No parece cabal pedirle a la Iglesia que cambie de posición en cuestiones que considera doctrinalmente fundamentales. Y creo que el aborto es una de ellas. Lo que sí se le puede reclamar, desde la perspectiva del ciudadano –creyente o no– es igual celo en la defensa de la vida en todos los ámbitos del mundo: incluidos los sistemas políticos y sociales que explotan a los niños, que permiten las injusticias, que especulan con los valores fundamentales del ser humano. Quizás así aumente su implantación social y no nos parezca en ocasiones contradictorio su mensaje.

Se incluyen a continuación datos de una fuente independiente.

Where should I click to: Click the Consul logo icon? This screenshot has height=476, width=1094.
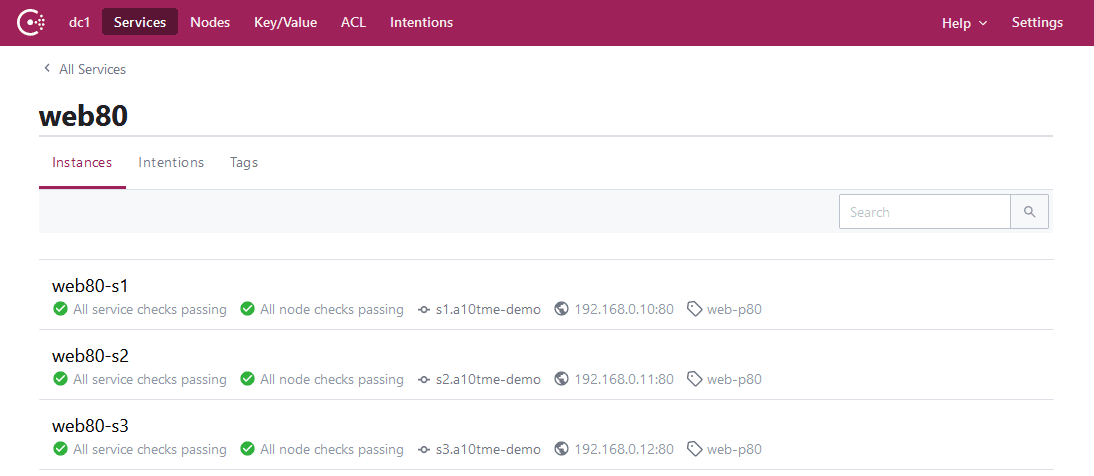[x=32, y=22]
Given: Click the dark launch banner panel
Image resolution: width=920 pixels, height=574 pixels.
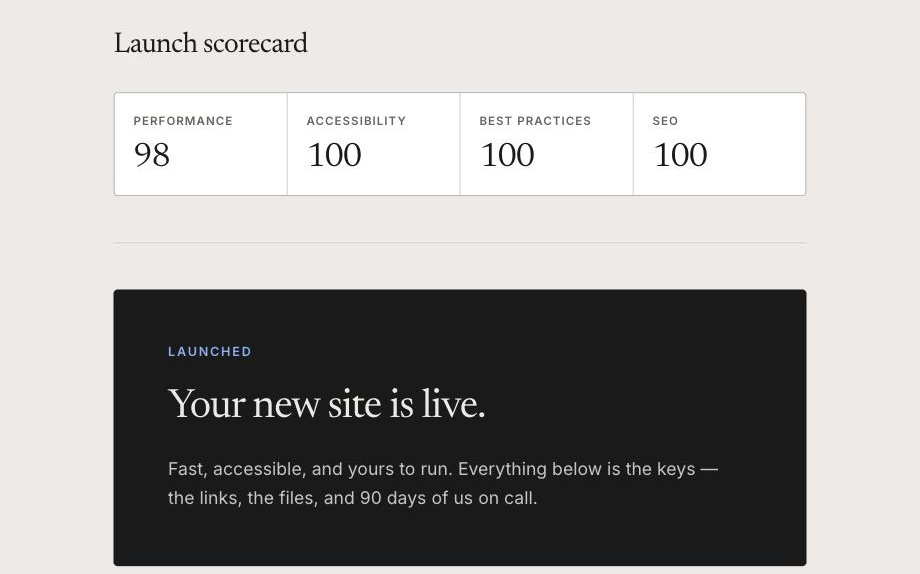Looking at the screenshot, I should tap(460, 427).
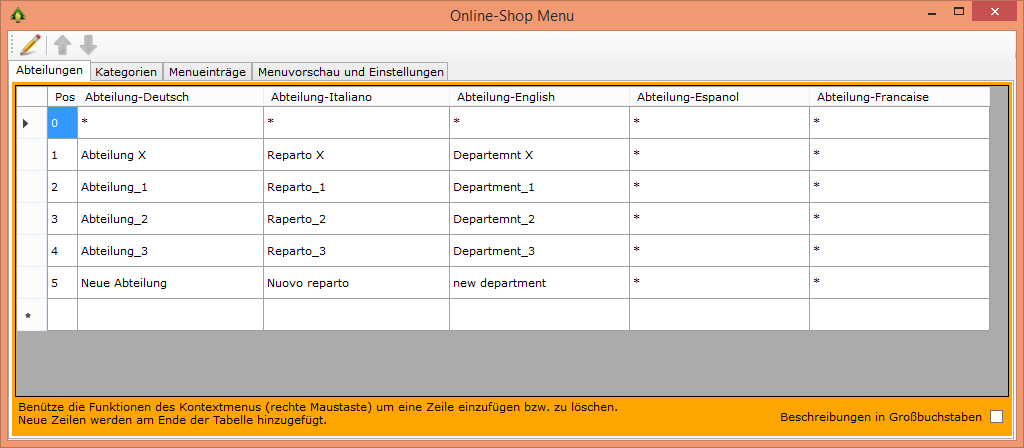Image resolution: width=1024 pixels, height=448 pixels.
Task: Maximize the Online-Shop Menu window
Action: tap(958, 13)
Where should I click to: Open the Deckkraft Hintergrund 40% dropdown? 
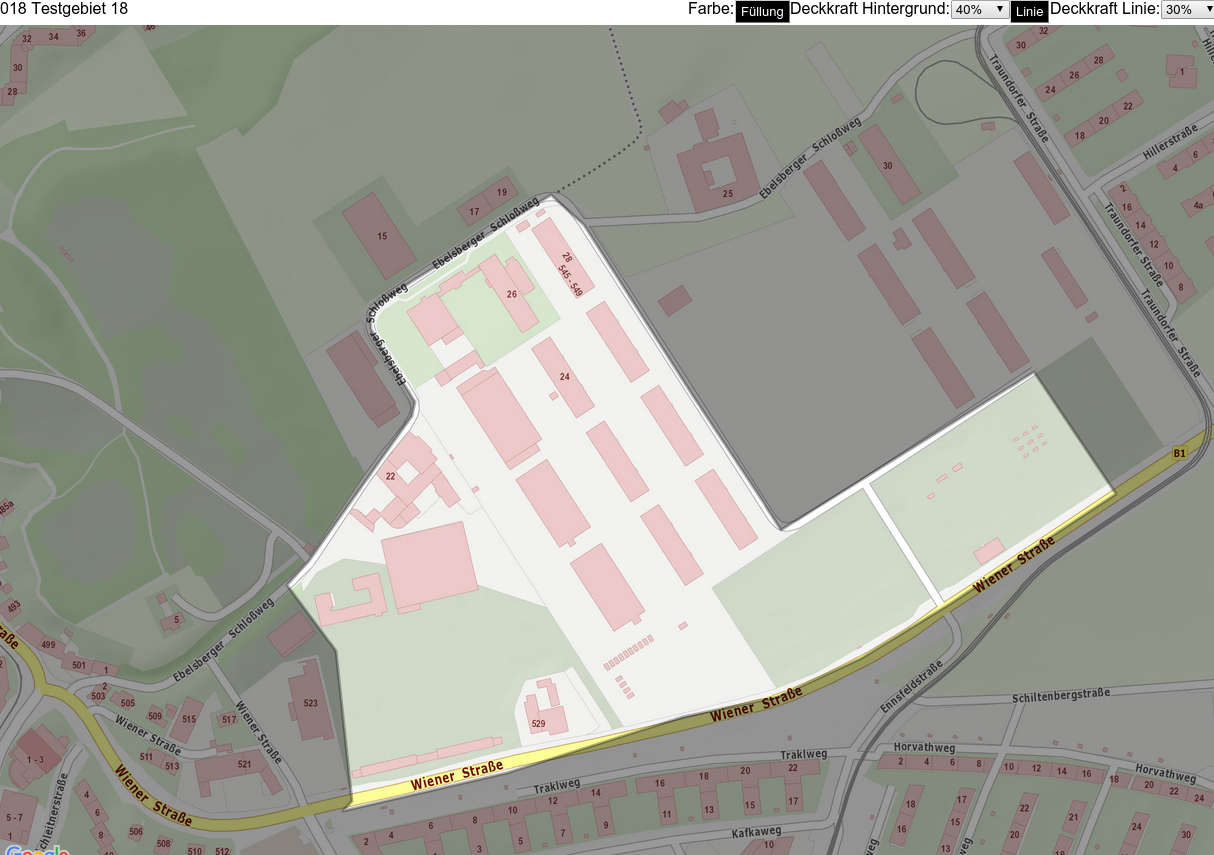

Hace 101 años, un filósofo y escritor español expuso su opinión sobre un asunto que parece consustancial con la vida religiosa, con las concepciones morales:
«Hay que civilizar el cristianismo, y por civilizar entended hacerlo civil, para que deje de ser eclesiástico; infundirlo en la vida civil, en la civilidad, desempeñándolo de la Iglesia. Y hay que proclamar la santidad de la ciencia».
El filósofo se llamaba Miguel de Unamuno. Sus palabras figuran en un libro de conferencias, pronunciadas en el País Vasco, que acaba de editar el profesor Ricardo Senabre.